REQUIREMENTS: Copy the lines below word for word, but leave out the pictures.

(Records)
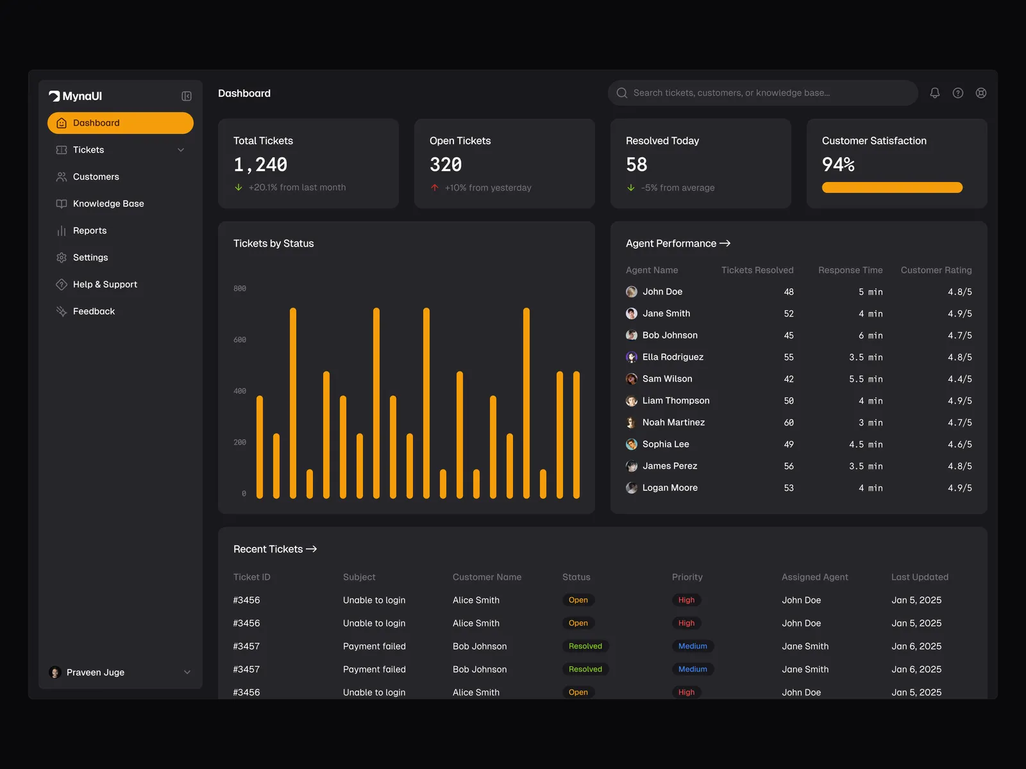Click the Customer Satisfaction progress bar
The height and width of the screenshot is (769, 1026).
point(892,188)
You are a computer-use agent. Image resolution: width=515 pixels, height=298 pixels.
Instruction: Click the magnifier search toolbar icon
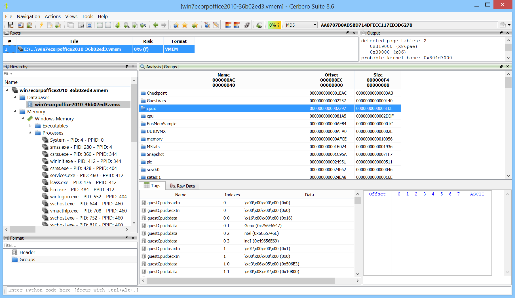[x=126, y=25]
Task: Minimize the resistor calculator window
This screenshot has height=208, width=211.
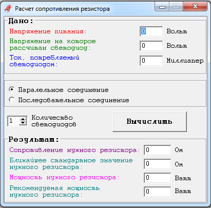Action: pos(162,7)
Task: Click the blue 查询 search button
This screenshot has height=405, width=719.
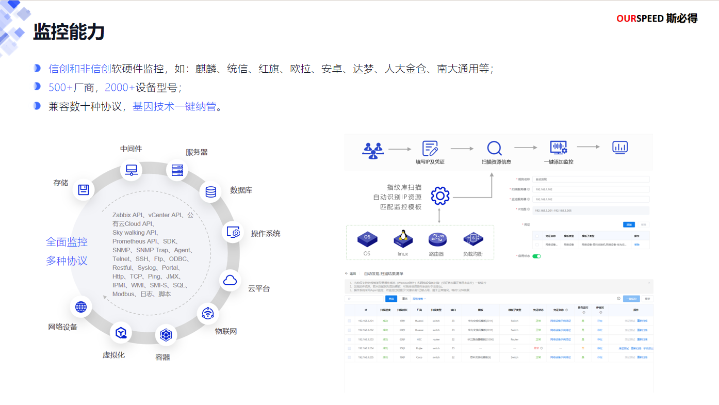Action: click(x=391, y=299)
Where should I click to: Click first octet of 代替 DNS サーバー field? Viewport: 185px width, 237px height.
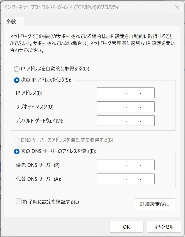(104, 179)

EXPECTED OUTPUT:
Click the Customer Satisfaction progress bar
The height and width of the screenshot is (769, 1026).
point(892,188)
You are a computer-use agent. Image resolution: width=515 pixels, height=298 pixels.
Instruction: Click the magnifier search toolbar icon
[x=126, y=25]
Task: Minimize the resistor calculator window
This screenshot has height=208, width=211.
Action: pos(162,7)
Task: Click the blue 查询 search button
This screenshot has height=405, width=719.
Action: click(x=391, y=299)
Where should I click to: Click first octet of 代替 DNS サーバー field? Viewport: 185px width, 237px height.
(104, 179)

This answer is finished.